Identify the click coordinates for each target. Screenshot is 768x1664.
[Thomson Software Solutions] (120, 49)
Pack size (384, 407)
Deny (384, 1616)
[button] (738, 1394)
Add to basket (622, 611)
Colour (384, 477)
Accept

» What is being asked
Beginning with the line that holds "Pack size (384, 407)" and ending with the last line of the data, copy each line exactly and add nothing.

» Response
Pack size (384, 407)
Deny (384, 1616)
[button] (738, 1394)
Add to basket (622, 611)
Colour (384, 477)
Accept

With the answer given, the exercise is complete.